Copy the rows word for word, starting with the line that contains "Given: Open the 'drive belts' hyperlink" and going on through the line that contains "point(237,392)". Include both of those lines.

=== Records for this exercise ===

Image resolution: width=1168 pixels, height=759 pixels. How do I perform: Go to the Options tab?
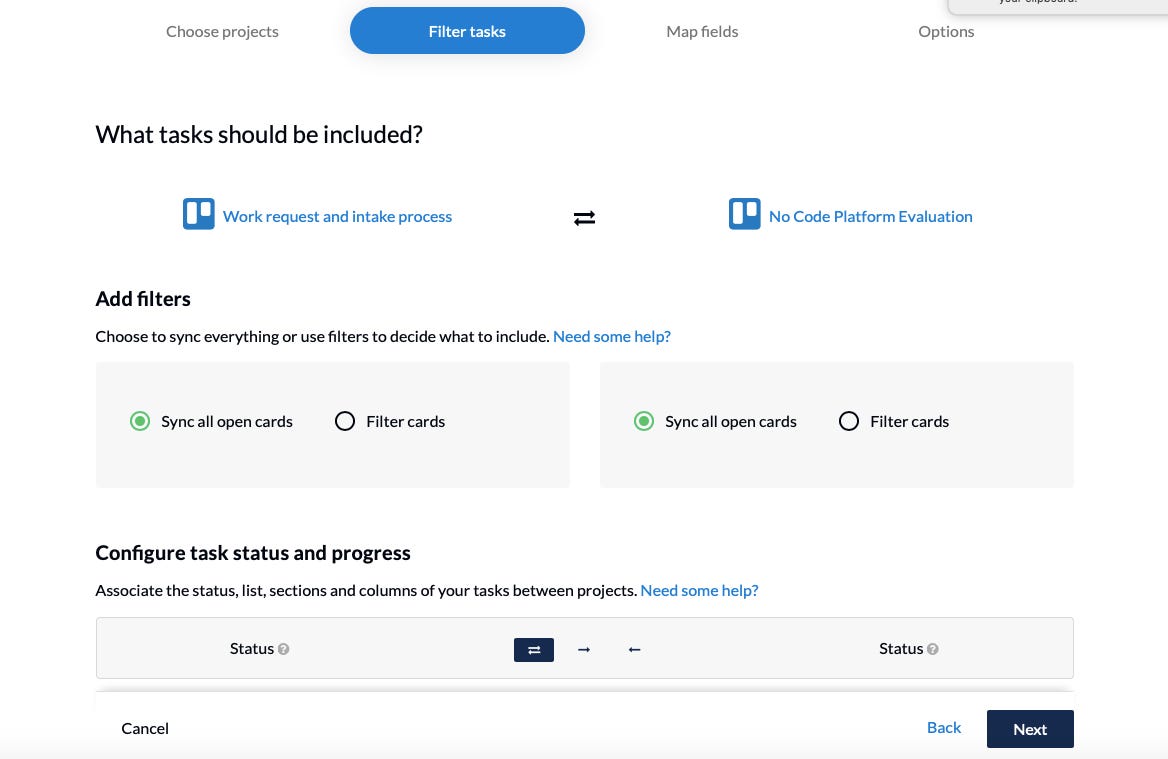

===
=== Records for this exercise ===

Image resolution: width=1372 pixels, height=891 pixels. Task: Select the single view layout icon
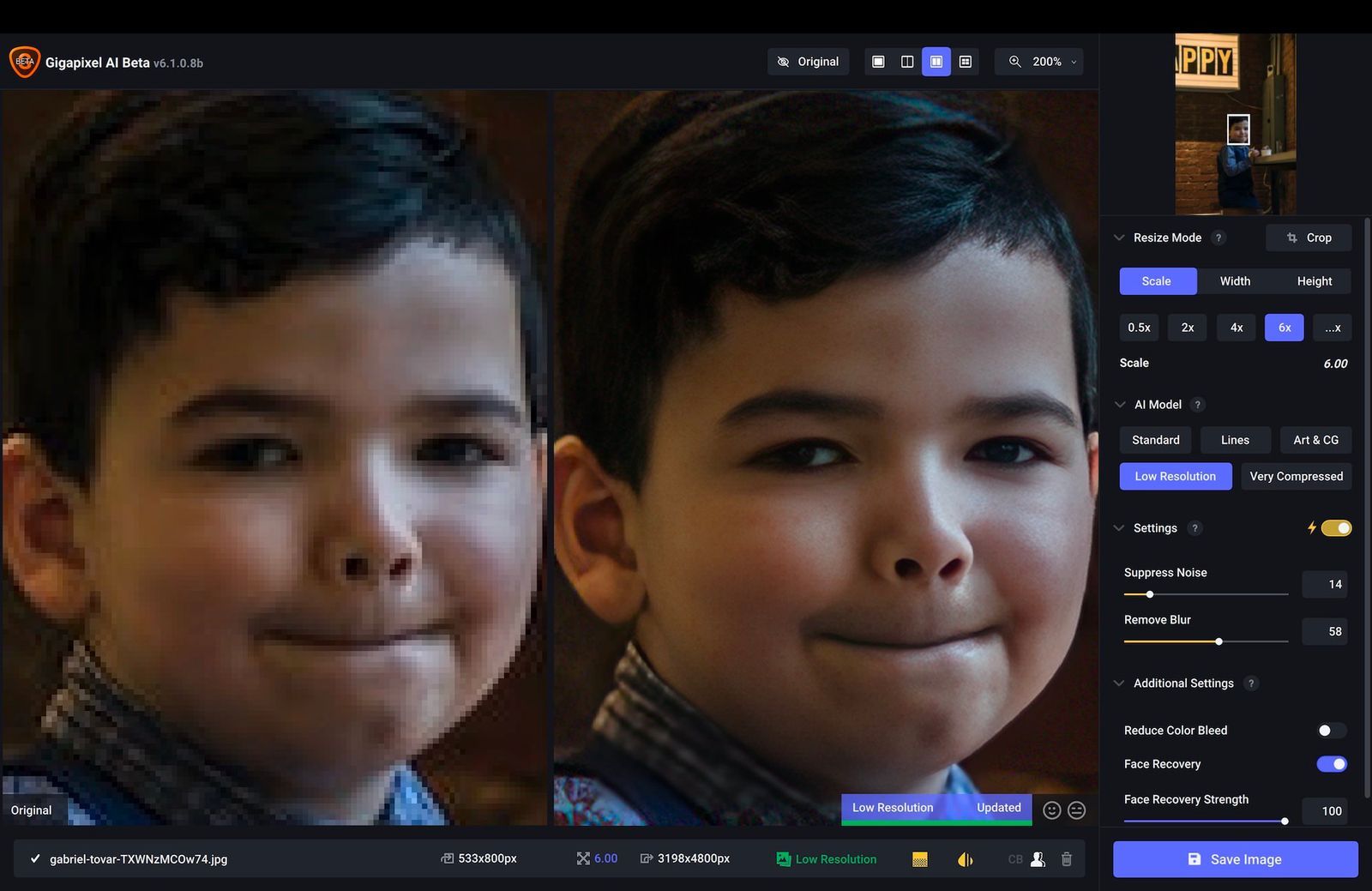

===
=== Records for this exercise ===

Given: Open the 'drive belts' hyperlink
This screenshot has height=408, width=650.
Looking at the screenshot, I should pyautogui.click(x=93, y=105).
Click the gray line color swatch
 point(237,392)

===

### Solution to the exercise
Given: Open the 'drive belts' hyperlink
This screenshot has height=408, width=650.
Looking at the screenshot, I should pyautogui.click(x=93, y=105).
Click the gray line color swatch
 point(237,392)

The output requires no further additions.